What Is the Point of Money?

Many spend their lives acquiring money, but what really is money? 

For many scholars, money is the ability to do something – whether that is to eat a sandwich, own a nice necklace, have someone provide a service for you – turned into a quantified unit. By this definition, money has incredible value. It literally is the ability to do or have things, but there are still some limitations to that value. 

First, the capacity to do what? At the end of the day, money is a tool, a way to meet other goals. Capacity makes a very poor goal or purpose in itself. People who pursue money for money’s sake are attaining the ability to do things without a sense of what they want to do in life in the first place. 

Second, as quantified capacity, money becomes less valuable the more you attain it. Everyone has the capacity to do things with their time and energy. Your salary has a certain amount of capacity as well. When you work, you trade the ability to do whatever it is you could do with your time and energy during that time for the capacity latent in your salary. 

Often, this trade may give us even greater capacity, allowing us to do things we otherwise could not do with the time we have. You can use that capacity to meet your needs and pay for the things that you want, and thus help you live a better life. Such a trade may be worth it for you. 

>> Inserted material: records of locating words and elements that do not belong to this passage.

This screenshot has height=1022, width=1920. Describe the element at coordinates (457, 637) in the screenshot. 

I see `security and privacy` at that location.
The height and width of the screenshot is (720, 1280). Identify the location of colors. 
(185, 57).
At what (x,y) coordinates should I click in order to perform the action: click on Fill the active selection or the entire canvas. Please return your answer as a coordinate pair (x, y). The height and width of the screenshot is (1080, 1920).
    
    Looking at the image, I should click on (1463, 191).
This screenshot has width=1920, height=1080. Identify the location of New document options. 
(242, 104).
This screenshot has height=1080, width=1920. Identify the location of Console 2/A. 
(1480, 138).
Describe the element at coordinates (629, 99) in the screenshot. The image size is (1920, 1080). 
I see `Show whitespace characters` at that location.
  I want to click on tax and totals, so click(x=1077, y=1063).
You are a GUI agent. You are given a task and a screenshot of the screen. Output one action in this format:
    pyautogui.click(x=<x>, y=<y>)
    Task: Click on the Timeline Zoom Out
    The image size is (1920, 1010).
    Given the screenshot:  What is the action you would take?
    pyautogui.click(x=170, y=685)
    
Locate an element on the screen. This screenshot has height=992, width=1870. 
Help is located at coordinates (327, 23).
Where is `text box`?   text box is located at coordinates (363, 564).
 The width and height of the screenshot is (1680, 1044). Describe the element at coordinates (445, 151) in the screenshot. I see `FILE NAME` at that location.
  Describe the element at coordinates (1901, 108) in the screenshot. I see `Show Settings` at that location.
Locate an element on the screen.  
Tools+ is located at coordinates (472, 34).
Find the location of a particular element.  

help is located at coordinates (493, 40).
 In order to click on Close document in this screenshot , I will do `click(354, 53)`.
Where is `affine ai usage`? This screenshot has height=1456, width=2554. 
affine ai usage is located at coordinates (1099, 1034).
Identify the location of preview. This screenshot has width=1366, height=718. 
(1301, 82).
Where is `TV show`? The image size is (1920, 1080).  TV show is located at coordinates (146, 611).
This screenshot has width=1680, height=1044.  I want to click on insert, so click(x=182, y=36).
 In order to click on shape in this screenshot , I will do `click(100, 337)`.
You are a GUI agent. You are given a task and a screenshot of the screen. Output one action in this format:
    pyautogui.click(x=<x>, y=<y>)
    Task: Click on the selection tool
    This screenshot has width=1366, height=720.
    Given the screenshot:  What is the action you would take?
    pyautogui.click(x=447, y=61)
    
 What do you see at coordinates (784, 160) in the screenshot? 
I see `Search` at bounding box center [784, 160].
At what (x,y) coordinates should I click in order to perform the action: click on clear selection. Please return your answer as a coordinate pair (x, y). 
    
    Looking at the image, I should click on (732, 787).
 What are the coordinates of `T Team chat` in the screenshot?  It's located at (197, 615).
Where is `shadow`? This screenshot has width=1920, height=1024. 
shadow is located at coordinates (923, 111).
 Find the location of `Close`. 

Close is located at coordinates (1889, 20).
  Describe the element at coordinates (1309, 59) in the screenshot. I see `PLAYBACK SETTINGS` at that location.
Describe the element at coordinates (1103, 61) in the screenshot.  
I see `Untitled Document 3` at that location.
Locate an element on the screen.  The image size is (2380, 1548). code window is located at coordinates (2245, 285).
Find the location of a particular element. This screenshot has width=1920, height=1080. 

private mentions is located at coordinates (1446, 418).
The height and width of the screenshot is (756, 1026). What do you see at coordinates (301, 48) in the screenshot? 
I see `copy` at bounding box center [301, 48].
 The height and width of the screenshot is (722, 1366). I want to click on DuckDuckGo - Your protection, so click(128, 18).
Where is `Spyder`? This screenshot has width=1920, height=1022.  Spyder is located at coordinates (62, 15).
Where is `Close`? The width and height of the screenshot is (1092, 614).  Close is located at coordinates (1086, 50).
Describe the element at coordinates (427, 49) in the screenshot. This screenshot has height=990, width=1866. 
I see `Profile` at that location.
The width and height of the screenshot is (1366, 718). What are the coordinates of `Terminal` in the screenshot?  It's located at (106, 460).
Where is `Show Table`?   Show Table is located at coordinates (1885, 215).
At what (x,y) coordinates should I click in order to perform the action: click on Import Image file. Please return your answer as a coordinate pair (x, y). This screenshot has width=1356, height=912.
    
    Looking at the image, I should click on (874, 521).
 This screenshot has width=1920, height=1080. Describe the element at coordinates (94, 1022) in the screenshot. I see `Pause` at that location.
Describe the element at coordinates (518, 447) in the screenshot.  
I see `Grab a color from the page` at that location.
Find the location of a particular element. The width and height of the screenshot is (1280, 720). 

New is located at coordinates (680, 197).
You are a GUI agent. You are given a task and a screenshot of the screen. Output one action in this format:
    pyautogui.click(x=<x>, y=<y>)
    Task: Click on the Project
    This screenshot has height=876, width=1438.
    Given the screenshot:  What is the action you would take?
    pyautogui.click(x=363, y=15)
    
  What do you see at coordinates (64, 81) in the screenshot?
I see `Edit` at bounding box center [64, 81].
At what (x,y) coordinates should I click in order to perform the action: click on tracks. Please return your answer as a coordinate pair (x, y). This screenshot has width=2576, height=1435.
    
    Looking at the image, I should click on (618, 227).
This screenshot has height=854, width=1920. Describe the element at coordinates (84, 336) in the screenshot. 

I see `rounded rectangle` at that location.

But after you have so much stored, gaining more may no longer add much value to your life and in some cases, may decrease it. Billionaires, for example, have enough to meet an entire life’s worth of needs and wants (and often the needs and wants of dozens or hundreds of more lives after that). 

In such a situation, they do not have enough time left in their life to enjoy the capacity that they would gain from making more money through work. Each day they work, they lose one more day they have spent doing anything else (spending time with family, relaxing on a beach, or whatever makes one happy). Some ultra wealthy still work because they feel their job gives them a sense of meaning in their lives, but from a certain perspective, they are sacrificing their capacity to keep working. 

Billionaires are an extreme example, but this applies to a certain degree to everyone. There is a time to build a base of capacity for ourselves by earning money, but the more one builds up, the less useful any new money we gain becomes. Eventually, that can switch and trying to attain more money after that is actually counterproductive. 

You should evaluate for yourself how much of this thing called money you truly need and when the money you would gain is no longer worth what you would have to do to get it.